Inference-Time Scaling of Diffusion Models through Classical Search

GitHub arXiv arXiv
Xiangcheng Zhang1 Haowei Lin1 Haotian Ye2 James Zou2 Jianzhu Ma1 Yitao Liang1 Yilun Du3
1Helixon US Inc. 2Stanford University 3Harvard University
Corresponding author: Yilun Du. Contact: ydu@seas.harvard.edu

Abstract

Starting from the foundamental principles from classical search methods, such as hill climbing and graph search, we propose a principled and general framework for inference-time scaling of diffusion models through search.
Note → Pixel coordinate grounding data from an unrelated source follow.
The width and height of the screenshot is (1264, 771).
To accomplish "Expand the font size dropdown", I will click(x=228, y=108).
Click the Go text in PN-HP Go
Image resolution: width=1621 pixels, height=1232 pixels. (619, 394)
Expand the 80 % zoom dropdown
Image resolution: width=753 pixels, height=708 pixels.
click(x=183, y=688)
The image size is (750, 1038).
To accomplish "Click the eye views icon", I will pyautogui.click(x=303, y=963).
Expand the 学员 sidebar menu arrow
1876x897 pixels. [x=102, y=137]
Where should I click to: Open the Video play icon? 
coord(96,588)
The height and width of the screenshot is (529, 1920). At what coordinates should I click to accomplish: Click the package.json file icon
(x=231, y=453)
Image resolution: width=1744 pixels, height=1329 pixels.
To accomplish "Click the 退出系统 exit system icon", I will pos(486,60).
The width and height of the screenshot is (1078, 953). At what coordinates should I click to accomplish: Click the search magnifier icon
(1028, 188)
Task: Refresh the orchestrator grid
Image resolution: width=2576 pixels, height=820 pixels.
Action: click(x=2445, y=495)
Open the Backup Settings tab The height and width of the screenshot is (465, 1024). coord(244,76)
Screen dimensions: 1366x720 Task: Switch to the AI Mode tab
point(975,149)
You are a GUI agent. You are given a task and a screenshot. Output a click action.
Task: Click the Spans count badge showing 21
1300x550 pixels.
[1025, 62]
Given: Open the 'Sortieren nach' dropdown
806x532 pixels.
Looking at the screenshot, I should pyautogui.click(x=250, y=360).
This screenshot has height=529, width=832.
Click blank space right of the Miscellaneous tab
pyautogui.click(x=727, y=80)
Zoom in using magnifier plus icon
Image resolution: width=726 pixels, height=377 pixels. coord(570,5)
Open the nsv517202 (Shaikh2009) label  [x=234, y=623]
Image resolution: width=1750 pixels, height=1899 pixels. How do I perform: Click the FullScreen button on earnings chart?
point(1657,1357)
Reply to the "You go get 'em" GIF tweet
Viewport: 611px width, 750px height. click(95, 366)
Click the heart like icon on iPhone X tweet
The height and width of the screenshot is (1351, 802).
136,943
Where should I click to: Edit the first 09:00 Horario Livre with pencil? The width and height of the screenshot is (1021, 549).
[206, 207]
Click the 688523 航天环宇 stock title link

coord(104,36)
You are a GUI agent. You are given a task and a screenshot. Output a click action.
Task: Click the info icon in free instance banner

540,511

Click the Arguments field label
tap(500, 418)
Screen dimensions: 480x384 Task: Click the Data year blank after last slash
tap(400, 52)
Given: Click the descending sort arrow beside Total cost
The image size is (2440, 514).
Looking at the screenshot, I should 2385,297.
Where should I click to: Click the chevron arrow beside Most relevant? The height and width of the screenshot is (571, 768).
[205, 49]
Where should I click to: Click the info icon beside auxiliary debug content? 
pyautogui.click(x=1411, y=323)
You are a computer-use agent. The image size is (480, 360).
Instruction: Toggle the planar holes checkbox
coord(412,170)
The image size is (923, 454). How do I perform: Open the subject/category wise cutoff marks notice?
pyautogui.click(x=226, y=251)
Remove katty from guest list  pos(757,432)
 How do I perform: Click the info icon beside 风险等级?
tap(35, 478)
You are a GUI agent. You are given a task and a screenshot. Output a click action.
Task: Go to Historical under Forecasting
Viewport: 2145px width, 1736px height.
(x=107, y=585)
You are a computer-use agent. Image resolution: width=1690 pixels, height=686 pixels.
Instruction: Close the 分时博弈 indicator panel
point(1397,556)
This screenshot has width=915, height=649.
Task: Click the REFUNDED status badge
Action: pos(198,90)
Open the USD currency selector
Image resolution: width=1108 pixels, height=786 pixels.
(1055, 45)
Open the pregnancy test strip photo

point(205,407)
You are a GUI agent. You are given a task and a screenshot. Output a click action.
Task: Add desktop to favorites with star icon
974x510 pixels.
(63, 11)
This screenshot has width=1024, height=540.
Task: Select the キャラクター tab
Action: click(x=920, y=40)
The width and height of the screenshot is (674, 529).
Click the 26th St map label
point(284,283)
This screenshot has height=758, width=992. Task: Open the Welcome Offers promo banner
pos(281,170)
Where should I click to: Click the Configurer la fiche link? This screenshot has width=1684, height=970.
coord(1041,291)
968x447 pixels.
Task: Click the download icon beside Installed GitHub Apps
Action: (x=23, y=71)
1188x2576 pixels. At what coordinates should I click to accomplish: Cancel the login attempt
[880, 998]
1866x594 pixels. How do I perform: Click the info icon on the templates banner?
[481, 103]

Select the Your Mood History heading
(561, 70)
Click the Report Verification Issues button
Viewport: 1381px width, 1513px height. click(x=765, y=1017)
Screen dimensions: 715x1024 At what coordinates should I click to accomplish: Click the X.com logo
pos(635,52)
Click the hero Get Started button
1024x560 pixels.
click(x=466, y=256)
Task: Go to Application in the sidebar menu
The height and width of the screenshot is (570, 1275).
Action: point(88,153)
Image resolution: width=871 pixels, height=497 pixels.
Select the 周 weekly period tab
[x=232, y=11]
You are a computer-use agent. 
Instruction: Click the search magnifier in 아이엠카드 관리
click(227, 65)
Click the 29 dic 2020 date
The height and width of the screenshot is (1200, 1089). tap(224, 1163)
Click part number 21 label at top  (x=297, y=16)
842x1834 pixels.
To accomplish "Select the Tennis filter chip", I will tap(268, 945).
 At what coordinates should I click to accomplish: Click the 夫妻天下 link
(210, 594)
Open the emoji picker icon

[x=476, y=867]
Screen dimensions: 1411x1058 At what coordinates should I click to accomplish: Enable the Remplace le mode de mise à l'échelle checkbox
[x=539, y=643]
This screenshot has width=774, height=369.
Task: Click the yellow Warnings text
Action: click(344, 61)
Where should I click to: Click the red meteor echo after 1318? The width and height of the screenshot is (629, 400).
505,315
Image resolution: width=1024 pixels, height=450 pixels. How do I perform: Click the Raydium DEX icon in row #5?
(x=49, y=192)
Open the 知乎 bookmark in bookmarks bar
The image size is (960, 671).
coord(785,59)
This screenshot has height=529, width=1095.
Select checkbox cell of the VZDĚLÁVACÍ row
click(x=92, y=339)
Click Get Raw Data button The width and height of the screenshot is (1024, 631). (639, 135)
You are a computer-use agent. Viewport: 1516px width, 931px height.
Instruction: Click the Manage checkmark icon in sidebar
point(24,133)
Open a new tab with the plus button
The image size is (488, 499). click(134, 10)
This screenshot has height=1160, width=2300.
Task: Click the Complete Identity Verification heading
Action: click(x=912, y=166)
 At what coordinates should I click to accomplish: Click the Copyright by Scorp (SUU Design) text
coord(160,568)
Our framework consists of the following components:

  • Gradient-driven local search via annealed Langevin MCMC
  • Tree-based global exploration via BFS/DFS

We carry out extensive experiments on various tasks, including long horizon maze planning, offline reinforcement learning and image generation, showing that classical search principles could serve as the foundation for inference-time scaling of diffusion models.

Introduction

Diffusion models have demonstrated exceptional performance in generative modeling for continous domains such as images, videos and robotics. However, they still struggles with flexible control at inference time, which is crucial for tasks like planning and reinforcement learning. We approach this challenge from the inference-time scaling perspective, leveraging classical search methods to search the generative space of diffusion models for high quality samples.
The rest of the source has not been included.